What the exercise asks —
Return the data below, unchanged.

Stored data entries:
++++

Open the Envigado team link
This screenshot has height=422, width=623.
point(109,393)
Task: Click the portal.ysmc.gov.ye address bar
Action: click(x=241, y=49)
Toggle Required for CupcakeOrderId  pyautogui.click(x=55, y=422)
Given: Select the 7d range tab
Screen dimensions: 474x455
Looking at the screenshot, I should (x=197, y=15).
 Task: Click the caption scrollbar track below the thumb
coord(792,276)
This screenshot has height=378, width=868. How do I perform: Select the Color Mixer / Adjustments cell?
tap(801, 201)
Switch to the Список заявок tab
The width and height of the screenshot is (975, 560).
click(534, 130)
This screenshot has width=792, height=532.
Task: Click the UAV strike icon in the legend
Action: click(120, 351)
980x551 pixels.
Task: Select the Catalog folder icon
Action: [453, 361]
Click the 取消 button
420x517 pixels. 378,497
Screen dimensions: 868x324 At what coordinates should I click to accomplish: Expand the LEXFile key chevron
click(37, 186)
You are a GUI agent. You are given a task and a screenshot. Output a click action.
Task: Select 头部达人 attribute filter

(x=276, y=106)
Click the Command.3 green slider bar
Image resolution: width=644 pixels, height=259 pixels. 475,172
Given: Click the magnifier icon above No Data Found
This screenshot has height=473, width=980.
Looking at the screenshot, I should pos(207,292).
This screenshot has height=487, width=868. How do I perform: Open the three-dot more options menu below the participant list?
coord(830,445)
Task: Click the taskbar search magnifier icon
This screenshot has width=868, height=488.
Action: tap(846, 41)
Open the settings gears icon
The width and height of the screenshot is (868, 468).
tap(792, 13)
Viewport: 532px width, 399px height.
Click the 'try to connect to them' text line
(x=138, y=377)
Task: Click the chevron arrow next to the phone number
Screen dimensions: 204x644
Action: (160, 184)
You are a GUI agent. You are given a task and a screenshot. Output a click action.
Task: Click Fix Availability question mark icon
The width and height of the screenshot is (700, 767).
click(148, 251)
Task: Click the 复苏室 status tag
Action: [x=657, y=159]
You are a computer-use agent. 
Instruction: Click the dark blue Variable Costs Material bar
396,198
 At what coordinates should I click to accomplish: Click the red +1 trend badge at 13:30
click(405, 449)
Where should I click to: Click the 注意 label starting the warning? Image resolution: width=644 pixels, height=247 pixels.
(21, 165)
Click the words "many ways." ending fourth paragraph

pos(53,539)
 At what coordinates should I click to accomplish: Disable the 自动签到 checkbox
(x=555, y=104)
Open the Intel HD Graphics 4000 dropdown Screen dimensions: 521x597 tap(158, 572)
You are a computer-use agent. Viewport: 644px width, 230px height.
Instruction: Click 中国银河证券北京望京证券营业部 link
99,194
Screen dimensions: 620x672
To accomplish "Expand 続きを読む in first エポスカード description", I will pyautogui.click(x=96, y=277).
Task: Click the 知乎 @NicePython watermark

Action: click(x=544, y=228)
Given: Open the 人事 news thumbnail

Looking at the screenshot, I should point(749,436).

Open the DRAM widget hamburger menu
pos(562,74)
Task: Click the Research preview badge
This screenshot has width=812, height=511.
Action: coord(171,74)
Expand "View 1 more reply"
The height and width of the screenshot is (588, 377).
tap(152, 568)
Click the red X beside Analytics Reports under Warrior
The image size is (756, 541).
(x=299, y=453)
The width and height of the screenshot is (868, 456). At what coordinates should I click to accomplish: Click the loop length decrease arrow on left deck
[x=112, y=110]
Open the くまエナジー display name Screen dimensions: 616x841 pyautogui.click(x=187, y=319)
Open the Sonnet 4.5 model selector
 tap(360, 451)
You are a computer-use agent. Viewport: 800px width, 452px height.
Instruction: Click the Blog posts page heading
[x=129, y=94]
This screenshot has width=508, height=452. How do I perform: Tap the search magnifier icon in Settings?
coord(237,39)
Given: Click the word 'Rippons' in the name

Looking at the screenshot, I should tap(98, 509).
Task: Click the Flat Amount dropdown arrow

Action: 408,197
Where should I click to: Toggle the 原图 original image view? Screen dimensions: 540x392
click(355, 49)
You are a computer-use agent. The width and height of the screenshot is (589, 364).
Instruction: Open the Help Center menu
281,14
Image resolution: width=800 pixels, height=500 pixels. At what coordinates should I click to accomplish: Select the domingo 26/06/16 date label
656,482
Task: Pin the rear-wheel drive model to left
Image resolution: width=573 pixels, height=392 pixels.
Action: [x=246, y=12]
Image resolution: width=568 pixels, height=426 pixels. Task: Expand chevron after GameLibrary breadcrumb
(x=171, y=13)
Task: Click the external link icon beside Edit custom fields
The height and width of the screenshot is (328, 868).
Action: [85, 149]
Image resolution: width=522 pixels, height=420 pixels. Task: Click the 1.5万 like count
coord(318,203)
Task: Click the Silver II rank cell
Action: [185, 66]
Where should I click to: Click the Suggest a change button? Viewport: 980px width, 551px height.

++++

Output of the task —
Open the Envigado team link
This screenshot has height=422, width=623.
point(109,393)
Task: Click the portal.ysmc.gov.ye address bar
Action: click(x=241, y=49)
Toggle Required for CupcakeOrderId  pyautogui.click(x=55, y=422)
Given: Select the 7d range tab
Screen dimensions: 474x455
Looking at the screenshot, I should (x=197, y=15).
 Task: Click the caption scrollbar track below the thumb
coord(792,276)
This screenshot has height=378, width=868. How do I perform: Select the Color Mixer / Adjustments cell?
tap(801, 201)
Switch to the Список заявок tab
The width and height of the screenshot is (975, 560).
click(534, 130)
This screenshot has width=792, height=532.
Task: Click the UAV strike icon in the legend
Action: click(120, 351)
980x551 pixels.
Task: Select the Catalog folder icon
Action: [453, 361]
Click the 取消 button
420x517 pixels. 378,497
Screen dimensions: 868x324 At what coordinates should I click to accomplish: Expand the LEXFile key chevron
click(37, 186)
You are a GUI agent. You are given a task and a screenshot. Output a click action.
Task: Select 头部达人 attribute filter

(x=276, y=106)
Click the Command.3 green slider bar
Image resolution: width=644 pixels, height=259 pixels. 475,172
Given: Click the magnifier icon above No Data Found
This screenshot has height=473, width=980.
Looking at the screenshot, I should pos(207,292).
This screenshot has height=487, width=868. How do I perform: Open the three-dot more options menu below the participant list?
coord(830,445)
Task: Click the taskbar search magnifier icon
This screenshot has width=868, height=488.
Action: tap(846, 41)
Open the settings gears icon
The width and height of the screenshot is (868, 468).
tap(792, 13)
Viewport: 532px width, 399px height.
Click the 'try to connect to them' text line
(x=138, y=377)
Task: Click the chevron arrow next to the phone number
Screen dimensions: 204x644
Action: (160, 184)
You are a GUI agent. You are given a task and a screenshot. Output a click action.
Task: Click Fix Availability question mark icon
The width and height of the screenshot is (700, 767).
click(148, 251)
Task: Click the 复苏室 status tag
Action: [x=657, y=159]
You are a computer-use agent. 
Instruction: Click the dark blue Variable Costs Material bar
396,198
 At what coordinates should I click to accomplish: Click the red +1 trend badge at 13:30
click(405, 449)
Where should I click to: Click the 注意 label starting the warning? Image resolution: width=644 pixels, height=247 pixels.
(21, 165)
Click the words "many ways." ending fourth paragraph

pos(53,539)
 At what coordinates should I click to accomplish: Disable the 自动签到 checkbox
(x=555, y=104)
Open the Intel HD Graphics 4000 dropdown Screen dimensions: 521x597 tap(158, 572)
You are a computer-use agent. Viewport: 644px width, 230px height.
Instruction: Click 中国银河证券北京望京证券营业部 link
99,194
Screen dimensions: 620x672
To accomplish "Expand 続きを読む in first エポスカード description", I will pyautogui.click(x=96, y=277).
Task: Click the 知乎 @NicePython watermark

Action: click(x=544, y=228)
Given: Open the 人事 news thumbnail

Looking at the screenshot, I should point(749,436).

Open the DRAM widget hamburger menu
pos(562,74)
Task: Click the Research preview badge
This screenshot has width=812, height=511.
Action: coord(171,74)
Expand "View 1 more reply"
The height and width of the screenshot is (588, 377).
tap(152, 568)
Click the red X beside Analytics Reports under Warrior
The image size is (756, 541).
(x=299, y=453)
The width and height of the screenshot is (868, 456). At what coordinates should I click to accomplish: Click the loop length decrease arrow on left deck
[x=112, y=110]
Open the くまエナジー display name Screen dimensions: 616x841 pyautogui.click(x=187, y=319)
Open the Sonnet 4.5 model selector
 tap(360, 451)
You are a computer-use agent. Viewport: 800px width, 452px height.
Instruction: Click the Blog posts page heading
[x=129, y=94]
This screenshot has width=508, height=452. How do I perform: Tap the search magnifier icon in Settings?
coord(237,39)
Given: Click the word 'Rippons' in the name

Looking at the screenshot, I should tap(98, 509).
Task: Click the Flat Amount dropdown arrow

Action: 408,197
Where should I click to: Toggle the 原图 original image view? Screen dimensions: 540x392
click(355, 49)
You are a computer-use agent. The width and height of the screenshot is (589, 364).
Instruction: Open the Help Center menu
281,14
Image resolution: width=800 pixels, height=500 pixels. At what coordinates should I click to accomplish: Select the domingo 26/06/16 date label
656,482
Task: Pin the rear-wheel drive model to left
Image resolution: width=573 pixels, height=392 pixels.
Action: [x=246, y=12]
Image resolution: width=568 pixels, height=426 pixels. Task: Expand chevron after GameLibrary breadcrumb
(x=171, y=13)
Task: Click the external link icon beside Edit custom fields
The height and width of the screenshot is (328, 868).
Action: [85, 149]
Image resolution: width=522 pixels, height=420 pixels. Task: Click the 1.5万 like count
coord(318,203)
Task: Click the Silver II rank cell
Action: [185, 66]
Where should I click to: Click the Suggest a change button? Viewport: 980px width, 551px height.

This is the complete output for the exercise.